- [TRAVAIL DEMANDÉ]
D'après l'article sur la honte ci-dessous :
1. À quoi la honte est-elle liée ?
2. Quel regard la honte implique-t-elle en tant que phénomène social ?
3. Pourquoi n'est-il pas simple de trouver ce dont nous avons honte ?
──────── ARTICLE
Le mythe de la honte
La honte fait partie de ces mots qu’on emploie sans trop savoir ce qu’il signifie. C’est un sentiment que tout le monde connaît, mais que chacun s’approprie en lui donnant le sens qu’il veut. Elle est liée à un déshonneur. Définir la honte, c’est donner l’idée que l’on se fait de son honneur selon sa culture et son environnement social. Il est honteux d’aller à l’encontre de l’image que nous nous faisons de nous. La honte est un phénomène social impliquant le regard inquisiteur de l’autre. Comme tout ce qui est social, la honte se partage facilement même si personne ne sait au juste ce que l’on partage. Jusqu’où peut-on aller à se montrer aux autres sans qu’ils en perçoivent une gêne qui nous revient sous forme de honte ? On devient honteux quand on expérimente une image différente de celle que l’on accepte de nous. Cette honte se trouve donc à la limite de notre être marquant un territoire qu’il devient dangereux de dépasser. Il n’est pas simple de trouver ce dont nous avons honte ou qui nous fait honte parce que personne n’accepte ses propres limites.
────────────────
──────── LIGNES DE DONNÉES
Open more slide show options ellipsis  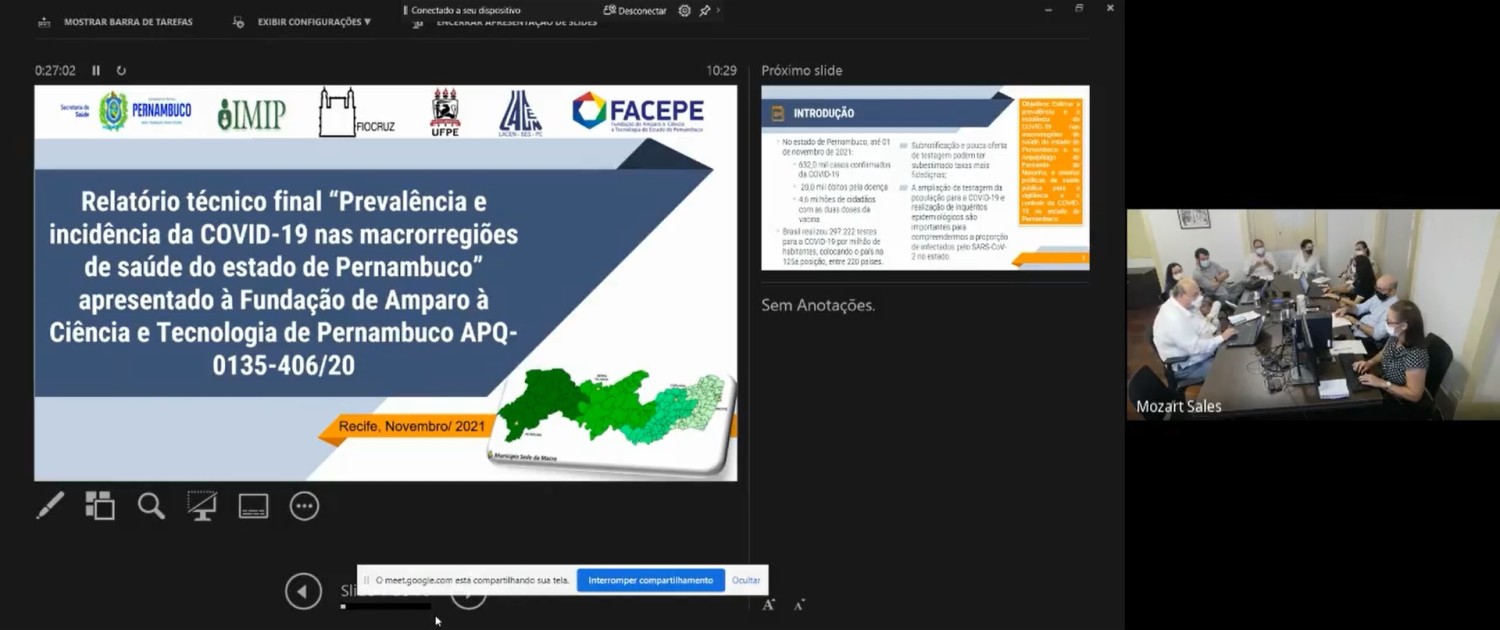coord(304,506)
────────────────
- [RÉSULTAT OBTENU]
1. À un déshonneur.
2. Le regard inquisiteur de l'autre.
3. Parce que personne n'accepte ses propres limites.